BEGIN

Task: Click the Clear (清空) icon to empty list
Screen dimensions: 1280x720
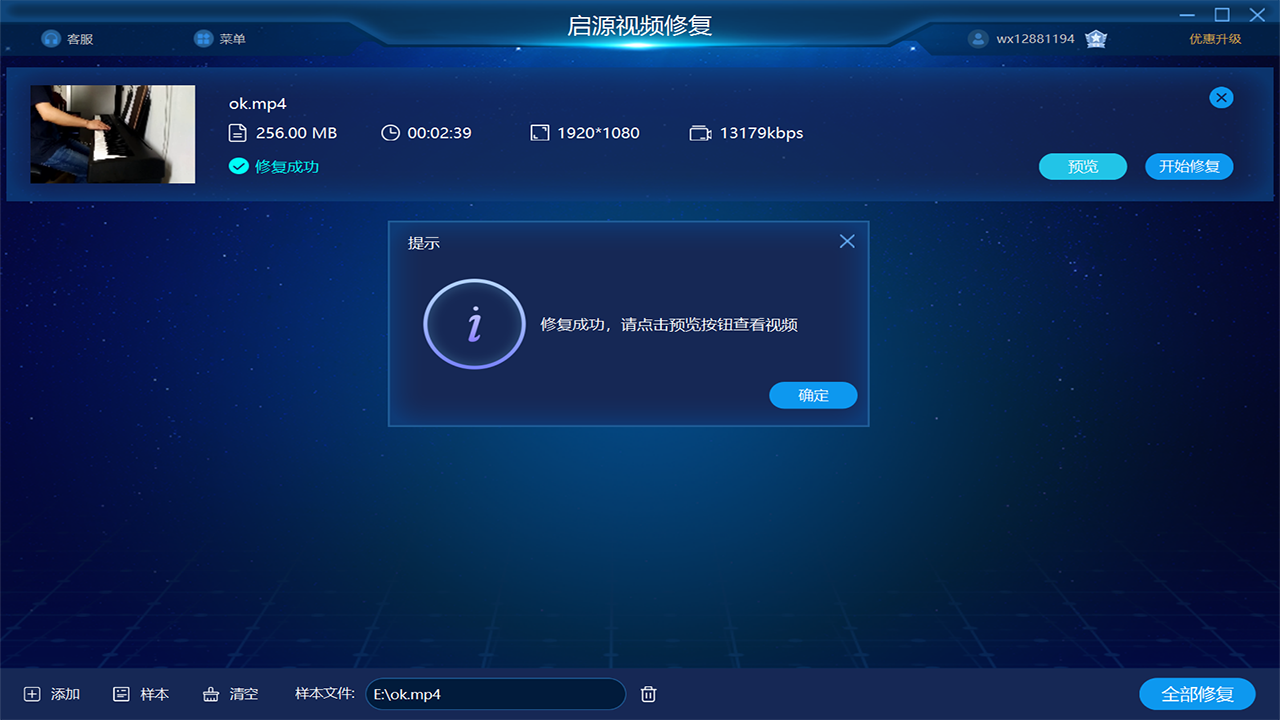Action: point(210,693)
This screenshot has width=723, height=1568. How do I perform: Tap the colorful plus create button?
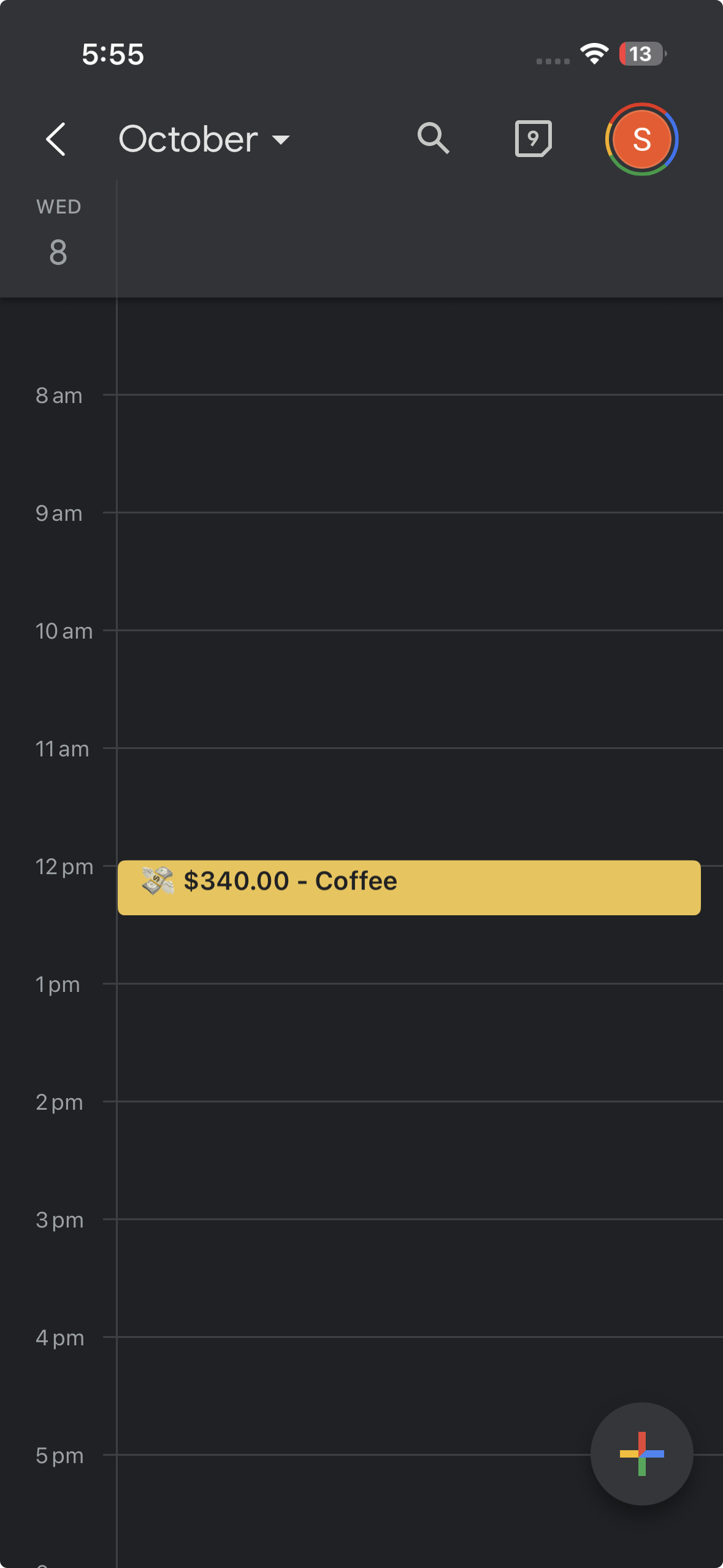(x=641, y=1453)
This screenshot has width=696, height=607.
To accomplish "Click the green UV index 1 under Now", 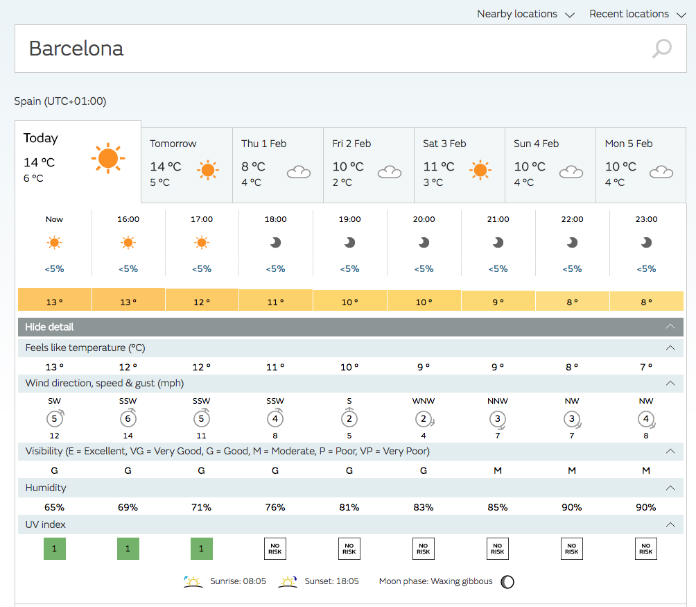I will pos(54,548).
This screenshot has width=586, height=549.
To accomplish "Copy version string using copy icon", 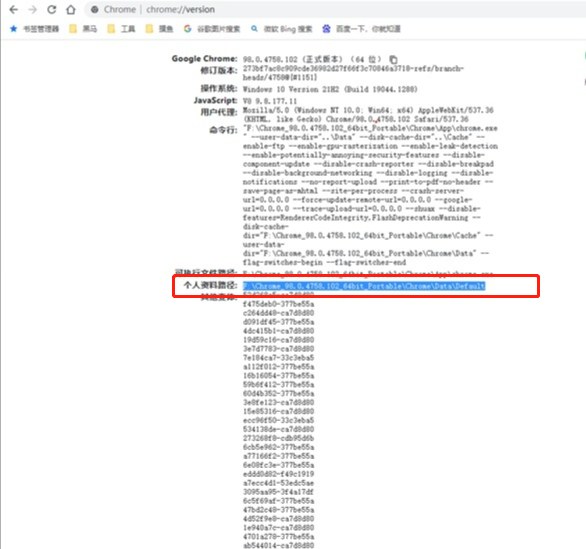I will click(394, 59).
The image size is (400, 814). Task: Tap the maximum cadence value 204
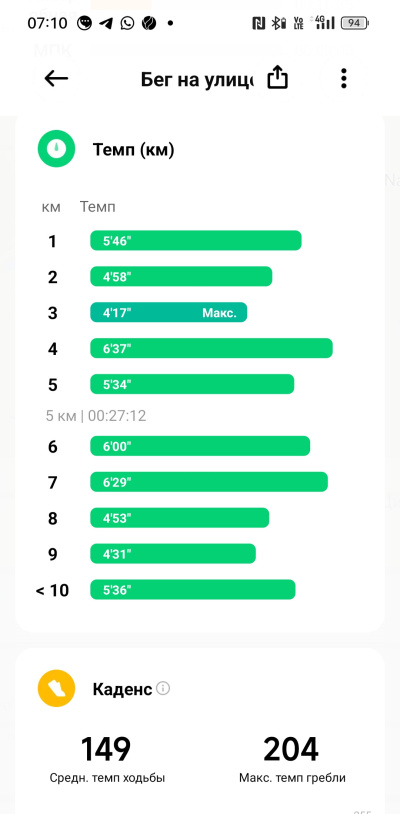pyautogui.click(x=291, y=749)
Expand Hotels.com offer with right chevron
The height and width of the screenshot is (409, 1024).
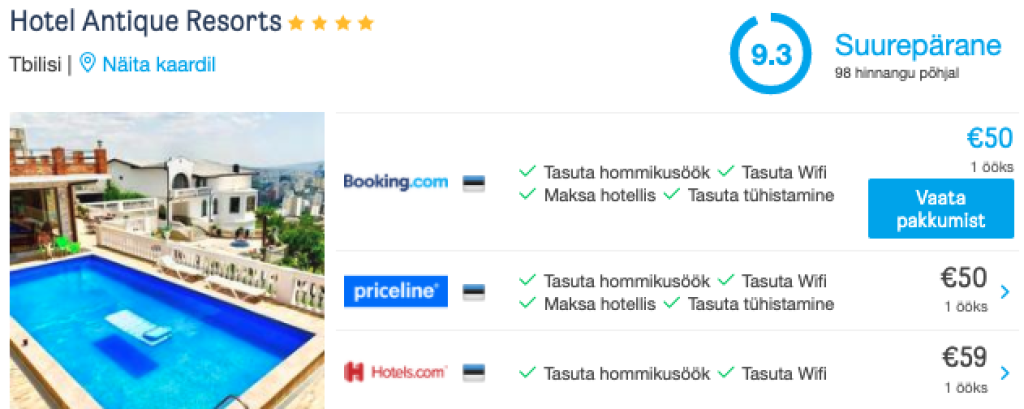tap(1005, 372)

END

:: Directions for this task ::
The lines from the one with "The image size" to the end of the data above should be retyped exactly, both ends included, and pictures are to be left out.

:: Solution below ::
The image size is (400, 814). Task: Tap the maximum cadence value 204
pyautogui.click(x=291, y=749)
Expand Hotels.com offer with right chevron
The height and width of the screenshot is (409, 1024).
tap(1005, 372)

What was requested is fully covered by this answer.